▶ [Task directions] Find the line containing "Click the print invoice icon", then print it and each following line through the end of the records, exactly and with nothing added; leave out any pictures.

[[ Extracted data, beginning ]]

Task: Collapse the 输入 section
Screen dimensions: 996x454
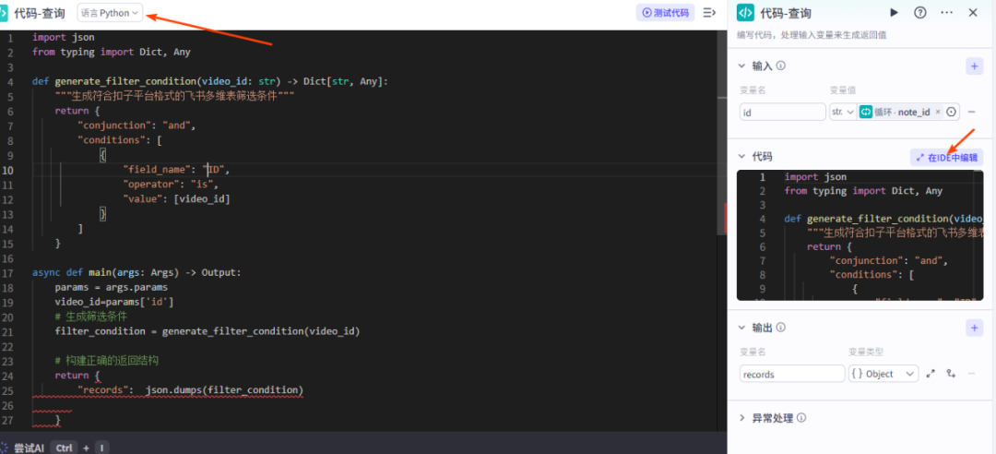Action: pos(743,66)
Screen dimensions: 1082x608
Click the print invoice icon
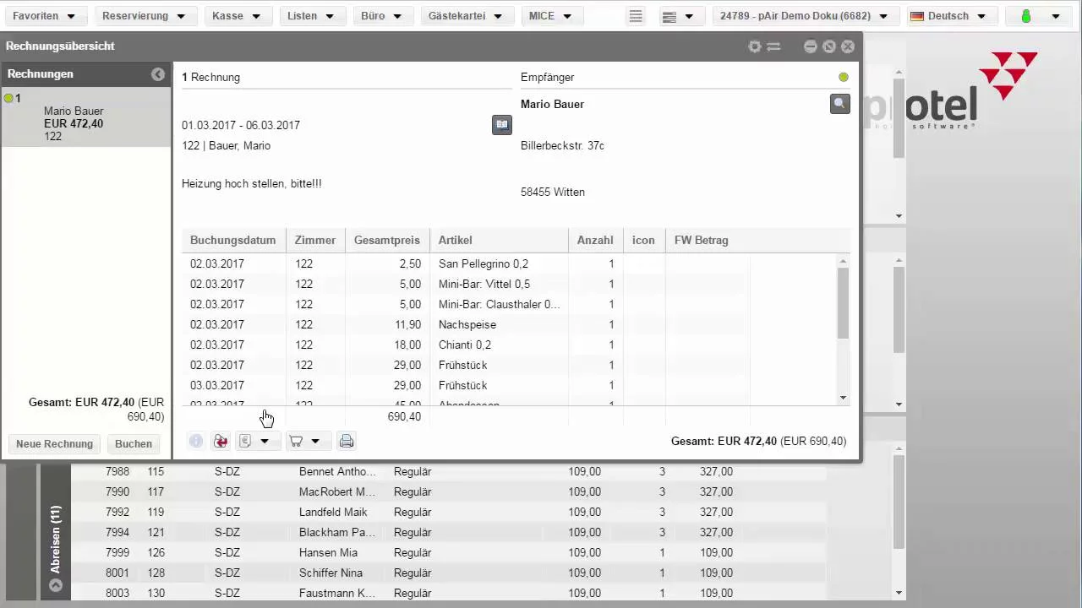[x=346, y=441]
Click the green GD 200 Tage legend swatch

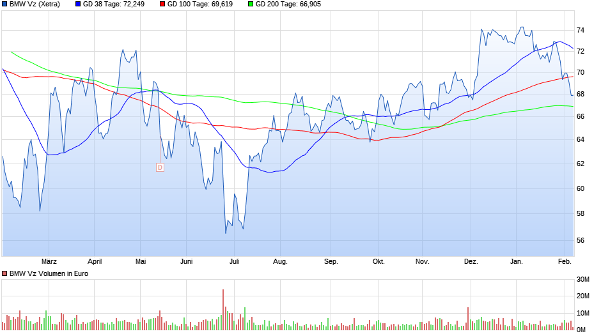pos(250,4)
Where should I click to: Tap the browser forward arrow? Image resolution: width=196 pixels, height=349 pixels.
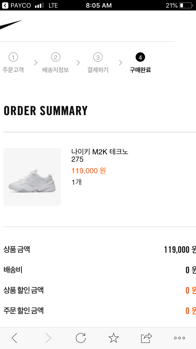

[[ Extracted data, end ]]

▶ [Task response]
Click the print invoice icon
[x=346, y=441]
Click the green GD 200 Tage legend swatch

pos(250,4)
Where should I click to: Tap the browser forward arrow? Image resolution: width=196 pixels, height=349 pixels.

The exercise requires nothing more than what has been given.